I think a more important element to look at is what happens to your story if you lose the contest.  Can you still shop it around afterwards?


----------



## CupofJoe (Oct 4, 2013)

Devor said:


> I think a more important element to look at is what happens to your story if you lose the contest.  Can you still shop it around afterwards?


Good point... do you hand over ownership as a condition of entry? I have seen in the music "biz" that rights to the tracks submitted become the property of the organisers - whether or not they use them...


----------



## Asterisk (Oct 4, 2013)

Like Phil said, writing competitions from large companies might be worth it. I did try it one time, but I usually shy away from them.


----------



## Addison (Oct 13, 2013)

Last year I entered the Writer's Digest Annual Writing Competition. I entered several pieces of work and paid the entry fee for each one. It was a leap of faith for me, a moment of growth as I sent my writing to complete strangers. So in that sense, it was worth it. But as I never heard anything back after the e-mail confirming my stories were sent and received, that was a bad spot. I didn't know if it was read or, if it was read, if the person was actually reading it or skimming it half-awake after reading thousands of other submissions. 

That contest was big. It's one of the biggest, if not THE biggest, writing contest in the country. So after that I've been keeping my eyes open for smaller competitions. Fee or not. In this world nothing is free.


----------



## Stevenmlong (Oct 13, 2013)

I think it can be a good exercise to enter contests, but it's very dicey to pay. I think a lot of it depends on what you're trying to accomplish by winning, i.e. whether you're going for a specific prize, or credibility, and so forth.

I've never entered a contents, myself. No, wait - I did enter one when I went to the San Francisco Writer's Conference a few years ago. That had a fee, too - I justified it by telling myself that there was a limited number of participants. In retrospect, I probably shouldn't have bothered.

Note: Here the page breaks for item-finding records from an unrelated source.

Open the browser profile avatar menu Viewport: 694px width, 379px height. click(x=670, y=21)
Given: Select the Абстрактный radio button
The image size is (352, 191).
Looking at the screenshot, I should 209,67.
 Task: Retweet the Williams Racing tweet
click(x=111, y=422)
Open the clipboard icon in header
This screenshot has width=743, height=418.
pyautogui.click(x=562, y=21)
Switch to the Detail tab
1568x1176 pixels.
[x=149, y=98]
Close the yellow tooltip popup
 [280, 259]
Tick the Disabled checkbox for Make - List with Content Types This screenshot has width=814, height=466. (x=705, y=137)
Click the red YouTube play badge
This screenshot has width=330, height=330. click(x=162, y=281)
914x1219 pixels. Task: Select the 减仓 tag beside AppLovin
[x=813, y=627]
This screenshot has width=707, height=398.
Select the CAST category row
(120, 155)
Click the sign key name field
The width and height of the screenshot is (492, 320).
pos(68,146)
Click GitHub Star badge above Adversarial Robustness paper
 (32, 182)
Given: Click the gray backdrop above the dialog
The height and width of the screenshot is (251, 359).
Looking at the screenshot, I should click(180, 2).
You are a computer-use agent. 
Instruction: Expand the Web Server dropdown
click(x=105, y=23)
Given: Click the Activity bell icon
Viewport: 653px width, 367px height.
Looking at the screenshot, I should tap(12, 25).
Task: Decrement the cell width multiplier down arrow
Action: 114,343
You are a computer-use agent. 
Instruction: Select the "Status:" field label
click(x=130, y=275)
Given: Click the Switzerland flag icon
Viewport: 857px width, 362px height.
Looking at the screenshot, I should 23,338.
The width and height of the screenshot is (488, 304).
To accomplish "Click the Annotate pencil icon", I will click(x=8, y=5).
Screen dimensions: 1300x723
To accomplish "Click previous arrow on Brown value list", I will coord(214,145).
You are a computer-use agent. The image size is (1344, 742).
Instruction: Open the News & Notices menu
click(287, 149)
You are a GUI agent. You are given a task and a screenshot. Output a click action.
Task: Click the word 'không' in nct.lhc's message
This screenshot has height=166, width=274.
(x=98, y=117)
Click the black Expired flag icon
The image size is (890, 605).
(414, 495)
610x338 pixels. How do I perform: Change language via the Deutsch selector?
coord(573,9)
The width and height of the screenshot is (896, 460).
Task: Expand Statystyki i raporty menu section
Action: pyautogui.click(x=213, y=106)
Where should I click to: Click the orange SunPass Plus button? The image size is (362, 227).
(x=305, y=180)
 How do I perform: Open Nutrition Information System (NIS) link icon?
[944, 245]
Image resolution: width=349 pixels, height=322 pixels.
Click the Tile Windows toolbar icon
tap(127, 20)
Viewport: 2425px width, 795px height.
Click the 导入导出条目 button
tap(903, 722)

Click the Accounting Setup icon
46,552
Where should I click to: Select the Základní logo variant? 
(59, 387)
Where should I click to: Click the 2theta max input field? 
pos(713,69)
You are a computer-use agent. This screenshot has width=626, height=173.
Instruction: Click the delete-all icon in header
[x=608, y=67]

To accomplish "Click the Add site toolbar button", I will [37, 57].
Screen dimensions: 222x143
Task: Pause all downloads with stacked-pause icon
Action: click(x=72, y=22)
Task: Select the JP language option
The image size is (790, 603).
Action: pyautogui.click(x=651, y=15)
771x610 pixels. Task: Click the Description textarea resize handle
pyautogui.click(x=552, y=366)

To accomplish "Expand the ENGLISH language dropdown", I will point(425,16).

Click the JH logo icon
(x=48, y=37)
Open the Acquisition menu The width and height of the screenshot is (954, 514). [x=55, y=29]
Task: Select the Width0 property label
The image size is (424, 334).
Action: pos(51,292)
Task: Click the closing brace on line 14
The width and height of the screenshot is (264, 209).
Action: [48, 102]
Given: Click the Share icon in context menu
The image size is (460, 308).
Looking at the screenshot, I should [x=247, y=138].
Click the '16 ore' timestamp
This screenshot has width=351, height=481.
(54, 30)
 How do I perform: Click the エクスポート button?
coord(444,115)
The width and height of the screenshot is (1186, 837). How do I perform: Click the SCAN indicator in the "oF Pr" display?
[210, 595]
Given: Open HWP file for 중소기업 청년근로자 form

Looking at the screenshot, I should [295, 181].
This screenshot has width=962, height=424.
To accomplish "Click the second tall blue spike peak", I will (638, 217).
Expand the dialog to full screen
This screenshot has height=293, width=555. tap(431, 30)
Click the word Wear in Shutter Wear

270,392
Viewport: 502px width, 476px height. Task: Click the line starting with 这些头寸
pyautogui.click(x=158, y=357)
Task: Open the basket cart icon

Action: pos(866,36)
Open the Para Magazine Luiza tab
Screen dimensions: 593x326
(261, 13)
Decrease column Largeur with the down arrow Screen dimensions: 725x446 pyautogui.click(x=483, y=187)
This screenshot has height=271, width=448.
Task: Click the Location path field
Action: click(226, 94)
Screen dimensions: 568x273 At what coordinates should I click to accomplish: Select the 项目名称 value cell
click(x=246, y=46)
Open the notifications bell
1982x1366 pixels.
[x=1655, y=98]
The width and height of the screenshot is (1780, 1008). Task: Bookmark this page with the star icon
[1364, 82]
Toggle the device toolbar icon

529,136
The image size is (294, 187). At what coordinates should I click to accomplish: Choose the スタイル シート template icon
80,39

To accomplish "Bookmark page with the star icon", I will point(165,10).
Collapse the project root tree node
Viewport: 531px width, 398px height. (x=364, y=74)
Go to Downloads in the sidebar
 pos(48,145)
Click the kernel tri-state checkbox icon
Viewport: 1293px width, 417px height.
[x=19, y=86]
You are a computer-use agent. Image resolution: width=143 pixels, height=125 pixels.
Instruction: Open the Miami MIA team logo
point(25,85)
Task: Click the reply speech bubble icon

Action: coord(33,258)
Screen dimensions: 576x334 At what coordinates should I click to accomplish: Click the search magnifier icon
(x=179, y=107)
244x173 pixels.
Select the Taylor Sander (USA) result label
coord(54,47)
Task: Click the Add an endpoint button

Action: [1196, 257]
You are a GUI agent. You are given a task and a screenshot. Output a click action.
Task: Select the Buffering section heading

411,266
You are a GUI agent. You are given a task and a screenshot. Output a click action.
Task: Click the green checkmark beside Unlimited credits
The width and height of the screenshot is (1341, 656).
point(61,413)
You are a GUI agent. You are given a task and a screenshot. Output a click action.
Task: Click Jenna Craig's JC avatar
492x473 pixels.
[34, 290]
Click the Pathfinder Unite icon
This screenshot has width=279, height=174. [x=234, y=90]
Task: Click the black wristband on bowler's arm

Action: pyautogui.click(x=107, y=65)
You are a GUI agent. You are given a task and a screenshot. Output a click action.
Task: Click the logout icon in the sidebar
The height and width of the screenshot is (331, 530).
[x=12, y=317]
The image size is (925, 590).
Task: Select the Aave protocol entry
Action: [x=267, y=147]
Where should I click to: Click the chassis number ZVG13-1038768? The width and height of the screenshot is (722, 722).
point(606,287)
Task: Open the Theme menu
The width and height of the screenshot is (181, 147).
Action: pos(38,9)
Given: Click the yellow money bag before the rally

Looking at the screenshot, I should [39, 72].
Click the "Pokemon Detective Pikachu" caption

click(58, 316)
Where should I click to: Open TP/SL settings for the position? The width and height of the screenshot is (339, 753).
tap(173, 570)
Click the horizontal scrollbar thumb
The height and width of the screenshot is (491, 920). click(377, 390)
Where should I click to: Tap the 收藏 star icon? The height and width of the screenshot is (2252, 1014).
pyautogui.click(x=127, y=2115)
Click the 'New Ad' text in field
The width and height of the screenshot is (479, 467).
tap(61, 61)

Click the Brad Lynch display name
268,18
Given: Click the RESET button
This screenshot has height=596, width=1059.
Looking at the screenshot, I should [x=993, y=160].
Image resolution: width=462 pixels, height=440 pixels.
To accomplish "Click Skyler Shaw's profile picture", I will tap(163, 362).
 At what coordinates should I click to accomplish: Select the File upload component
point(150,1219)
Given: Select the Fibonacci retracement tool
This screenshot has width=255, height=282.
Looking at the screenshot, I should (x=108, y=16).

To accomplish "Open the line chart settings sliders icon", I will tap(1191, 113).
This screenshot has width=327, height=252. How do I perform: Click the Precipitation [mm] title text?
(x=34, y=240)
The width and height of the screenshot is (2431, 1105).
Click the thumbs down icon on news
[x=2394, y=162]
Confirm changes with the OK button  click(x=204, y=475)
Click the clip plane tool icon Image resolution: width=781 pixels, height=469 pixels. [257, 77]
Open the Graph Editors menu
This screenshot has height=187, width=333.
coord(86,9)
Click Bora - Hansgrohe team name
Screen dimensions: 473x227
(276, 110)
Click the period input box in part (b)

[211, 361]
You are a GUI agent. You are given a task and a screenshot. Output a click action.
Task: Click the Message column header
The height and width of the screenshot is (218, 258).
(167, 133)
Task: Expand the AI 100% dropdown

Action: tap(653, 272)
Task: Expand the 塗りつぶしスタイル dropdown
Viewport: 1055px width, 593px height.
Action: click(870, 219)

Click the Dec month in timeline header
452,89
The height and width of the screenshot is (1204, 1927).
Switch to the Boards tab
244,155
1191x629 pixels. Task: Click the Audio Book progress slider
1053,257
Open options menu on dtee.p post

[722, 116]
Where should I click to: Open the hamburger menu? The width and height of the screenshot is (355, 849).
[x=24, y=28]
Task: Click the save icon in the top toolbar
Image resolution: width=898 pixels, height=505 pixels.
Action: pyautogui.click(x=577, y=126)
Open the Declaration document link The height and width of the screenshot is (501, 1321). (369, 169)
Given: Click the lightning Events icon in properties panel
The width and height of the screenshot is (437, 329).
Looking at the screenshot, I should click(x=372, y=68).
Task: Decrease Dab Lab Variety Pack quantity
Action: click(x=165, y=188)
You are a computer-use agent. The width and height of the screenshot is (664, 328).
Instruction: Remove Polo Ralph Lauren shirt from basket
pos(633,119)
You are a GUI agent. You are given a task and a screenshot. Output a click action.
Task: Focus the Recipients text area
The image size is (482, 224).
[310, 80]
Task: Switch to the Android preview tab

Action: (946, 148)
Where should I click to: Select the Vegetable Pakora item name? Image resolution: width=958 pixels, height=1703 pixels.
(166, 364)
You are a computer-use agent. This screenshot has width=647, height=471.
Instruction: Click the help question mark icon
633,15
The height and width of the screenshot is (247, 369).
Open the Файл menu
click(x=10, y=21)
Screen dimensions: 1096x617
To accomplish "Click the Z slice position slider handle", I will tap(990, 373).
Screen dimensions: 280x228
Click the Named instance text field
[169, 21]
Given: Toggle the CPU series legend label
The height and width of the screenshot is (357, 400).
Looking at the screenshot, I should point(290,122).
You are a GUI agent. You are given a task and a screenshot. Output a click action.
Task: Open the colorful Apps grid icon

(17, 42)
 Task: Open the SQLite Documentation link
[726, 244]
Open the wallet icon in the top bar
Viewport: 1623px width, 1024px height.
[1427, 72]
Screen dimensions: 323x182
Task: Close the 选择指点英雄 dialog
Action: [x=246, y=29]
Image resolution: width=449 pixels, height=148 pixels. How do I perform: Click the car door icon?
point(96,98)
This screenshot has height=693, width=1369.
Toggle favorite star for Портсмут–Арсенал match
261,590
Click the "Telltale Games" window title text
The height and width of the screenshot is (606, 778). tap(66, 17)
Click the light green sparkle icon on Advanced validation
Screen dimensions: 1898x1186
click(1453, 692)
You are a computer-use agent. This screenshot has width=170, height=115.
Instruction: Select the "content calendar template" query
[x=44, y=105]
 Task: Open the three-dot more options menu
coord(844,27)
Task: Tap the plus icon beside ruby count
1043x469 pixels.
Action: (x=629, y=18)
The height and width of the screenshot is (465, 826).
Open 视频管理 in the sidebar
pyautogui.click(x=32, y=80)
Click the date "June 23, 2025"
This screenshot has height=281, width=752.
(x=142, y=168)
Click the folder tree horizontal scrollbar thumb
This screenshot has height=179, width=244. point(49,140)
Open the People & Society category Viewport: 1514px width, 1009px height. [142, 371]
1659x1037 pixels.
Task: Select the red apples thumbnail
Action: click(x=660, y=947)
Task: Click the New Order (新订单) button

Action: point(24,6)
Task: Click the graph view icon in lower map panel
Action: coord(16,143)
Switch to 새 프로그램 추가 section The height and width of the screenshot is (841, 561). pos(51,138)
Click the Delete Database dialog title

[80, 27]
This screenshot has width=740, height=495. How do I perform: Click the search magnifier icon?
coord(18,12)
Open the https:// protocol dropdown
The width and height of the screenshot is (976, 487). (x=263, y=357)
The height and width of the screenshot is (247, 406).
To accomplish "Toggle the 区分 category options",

I have a friend who just published her first novel, and she's gone back and forth about this. My advice to her was that since what she wanted was the credibility that would come from a win, her time (given the small chance of winning) would probably be better spent in plain old marketing, especially if there was a fee involved.


----------



## Xitra_Blud (Oct 17, 2013)

I don't do it, but if you feel confident enough, I suppose there is nothing wrong with it. I'd read all the regulations and everything first, though, and learn more about the host before I jump in. Just to be safe.


----------